WORK ORDER = Your job is to transcribe the material exactly. Keep every line.

=== DATA TO EXAMINE ===

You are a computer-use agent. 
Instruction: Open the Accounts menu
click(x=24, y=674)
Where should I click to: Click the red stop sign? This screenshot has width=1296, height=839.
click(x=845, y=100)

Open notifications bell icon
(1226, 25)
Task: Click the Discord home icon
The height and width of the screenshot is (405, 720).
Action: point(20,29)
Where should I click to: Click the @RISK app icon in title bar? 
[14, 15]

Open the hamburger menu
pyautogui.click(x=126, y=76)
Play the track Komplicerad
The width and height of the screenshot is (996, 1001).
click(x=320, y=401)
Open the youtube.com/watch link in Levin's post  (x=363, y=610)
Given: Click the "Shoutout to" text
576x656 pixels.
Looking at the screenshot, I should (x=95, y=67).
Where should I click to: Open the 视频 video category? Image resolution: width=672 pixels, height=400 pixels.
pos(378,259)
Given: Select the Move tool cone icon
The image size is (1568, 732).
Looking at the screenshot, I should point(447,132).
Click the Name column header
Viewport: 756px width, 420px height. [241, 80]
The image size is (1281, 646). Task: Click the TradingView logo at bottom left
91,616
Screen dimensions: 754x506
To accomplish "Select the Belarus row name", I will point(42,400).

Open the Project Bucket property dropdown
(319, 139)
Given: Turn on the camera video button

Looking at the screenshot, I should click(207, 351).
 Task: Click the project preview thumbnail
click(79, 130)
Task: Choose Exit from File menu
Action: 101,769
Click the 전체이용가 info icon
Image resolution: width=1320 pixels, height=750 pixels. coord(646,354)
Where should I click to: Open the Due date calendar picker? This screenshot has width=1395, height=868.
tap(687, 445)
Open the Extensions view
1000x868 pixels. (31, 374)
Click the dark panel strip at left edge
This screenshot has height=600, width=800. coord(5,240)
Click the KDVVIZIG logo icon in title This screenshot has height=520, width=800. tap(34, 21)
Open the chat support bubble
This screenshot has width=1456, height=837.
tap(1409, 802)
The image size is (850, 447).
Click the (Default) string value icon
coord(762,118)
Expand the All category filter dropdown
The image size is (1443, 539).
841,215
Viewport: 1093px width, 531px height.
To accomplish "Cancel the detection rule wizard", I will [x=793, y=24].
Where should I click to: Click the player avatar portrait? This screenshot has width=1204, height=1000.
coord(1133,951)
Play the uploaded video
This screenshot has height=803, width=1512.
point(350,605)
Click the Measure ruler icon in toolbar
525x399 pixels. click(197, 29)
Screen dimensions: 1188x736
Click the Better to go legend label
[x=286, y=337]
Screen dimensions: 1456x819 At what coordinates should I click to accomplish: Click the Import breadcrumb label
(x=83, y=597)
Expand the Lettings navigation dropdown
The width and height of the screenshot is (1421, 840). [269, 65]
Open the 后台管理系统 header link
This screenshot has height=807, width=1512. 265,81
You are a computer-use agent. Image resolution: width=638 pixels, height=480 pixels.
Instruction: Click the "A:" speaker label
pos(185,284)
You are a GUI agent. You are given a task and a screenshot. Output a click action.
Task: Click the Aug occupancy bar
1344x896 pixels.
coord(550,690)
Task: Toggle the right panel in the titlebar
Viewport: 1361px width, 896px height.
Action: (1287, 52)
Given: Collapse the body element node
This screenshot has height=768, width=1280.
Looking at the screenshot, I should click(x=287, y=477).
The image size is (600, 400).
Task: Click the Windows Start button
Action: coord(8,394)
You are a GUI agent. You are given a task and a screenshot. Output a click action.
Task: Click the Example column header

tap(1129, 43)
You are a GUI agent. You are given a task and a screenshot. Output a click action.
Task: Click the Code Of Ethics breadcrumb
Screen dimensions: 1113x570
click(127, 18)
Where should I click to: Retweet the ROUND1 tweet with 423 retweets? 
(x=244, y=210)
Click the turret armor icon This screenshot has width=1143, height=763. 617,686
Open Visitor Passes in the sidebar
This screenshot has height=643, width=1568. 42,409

===

EXERCISE OUTPUT =
You are a computer-use agent. 
Instruction: Open the Accounts menu
click(x=24, y=674)
Where should I click to: Click the red stop sign? This screenshot has width=1296, height=839.
click(x=845, y=100)

Open notifications bell icon
(1226, 25)
Task: Click the Discord home icon
The height and width of the screenshot is (405, 720).
Action: point(20,29)
Where should I click to: Click the @RISK app icon in title bar? 
[14, 15]

Open the hamburger menu
pyautogui.click(x=126, y=76)
Play the track Komplicerad
The width and height of the screenshot is (996, 1001).
click(x=320, y=401)
Open the youtube.com/watch link in Levin's post  (x=363, y=610)
Given: Click the "Shoutout to" text
576x656 pixels.
Looking at the screenshot, I should (x=95, y=67).
Where should I click to: Open the 视频 video category? Image resolution: width=672 pixels, height=400 pixels.
pos(378,259)
Given: Select the Move tool cone icon
The image size is (1568, 732).
Looking at the screenshot, I should point(447,132).
Click the Name column header
Viewport: 756px width, 420px height. [241, 80]
The image size is (1281, 646). Task: Click the TradingView logo at bottom left
91,616
Screen dimensions: 754x506
To accomplish "Select the Belarus row name", I will point(42,400).

Open the Project Bucket property dropdown
(319, 139)
Given: Turn on the camera video button

Looking at the screenshot, I should click(207, 351).
 Task: Click the project preview thumbnail
click(79, 130)
Task: Choose Exit from File menu
Action: 101,769
Click the 전체이용가 info icon
Image resolution: width=1320 pixels, height=750 pixels. coord(646,354)
Where should I click to: Open the Due date calendar picker? This screenshot has width=1395, height=868.
tap(687, 445)
Open the Extensions view
1000x868 pixels. (31, 374)
Click the dark panel strip at left edge
This screenshot has height=600, width=800. coord(5,240)
Click the KDVVIZIG logo icon in title This screenshot has height=520, width=800. tap(34, 21)
Open the chat support bubble
This screenshot has width=1456, height=837.
tap(1409, 802)
The image size is (850, 447).
Click the (Default) string value icon
coord(762,118)
Expand the All category filter dropdown
The image size is (1443, 539).
841,215
Viewport: 1093px width, 531px height.
To accomplish "Cancel the detection rule wizard", I will [x=793, y=24].
Where should I click to: Click the player avatar portrait? This screenshot has width=1204, height=1000.
coord(1133,951)
Play the uploaded video
This screenshot has height=803, width=1512.
point(350,605)
Click the Measure ruler icon in toolbar
525x399 pixels. click(197, 29)
Screen dimensions: 1188x736
Click the Better to go legend label
[x=286, y=337]
Screen dimensions: 1456x819 At what coordinates should I click to accomplish: Click the Import breadcrumb label
(x=83, y=597)
Expand the Lettings navigation dropdown
The width and height of the screenshot is (1421, 840). [269, 65]
Open the 后台管理系统 header link
This screenshot has height=807, width=1512. 265,81
You are a computer-use agent. Image resolution: width=638 pixels, height=480 pixels.
Instruction: Click the "A:" speaker label
pos(185,284)
You are a GUI agent. You are given a task and a screenshot. Output a click action.
Task: Click the Aug occupancy bar
1344x896 pixels.
coord(550,690)
Task: Toggle the right panel in the titlebar
Viewport: 1361px width, 896px height.
Action: (1287, 52)
Given: Collapse the body element node
This screenshot has height=768, width=1280.
Looking at the screenshot, I should click(x=287, y=477).
The image size is (600, 400).
Task: Click the Windows Start button
Action: coord(8,394)
You are a GUI agent. You are given a task and a screenshot. Output a click action.
Task: Click the Example column header

tap(1129, 43)
You are a GUI agent. You are given a task and a screenshot. Output a click action.
Task: Click the Code Of Ethics breadcrumb
Screen dimensions: 1113x570
click(127, 18)
Where should I click to: Retweet the ROUND1 tweet with 423 retweets? 
(x=244, y=210)
Click the turret armor icon This screenshot has width=1143, height=763. 617,686
Open Visitor Passes in the sidebar
This screenshot has height=643, width=1568. 42,409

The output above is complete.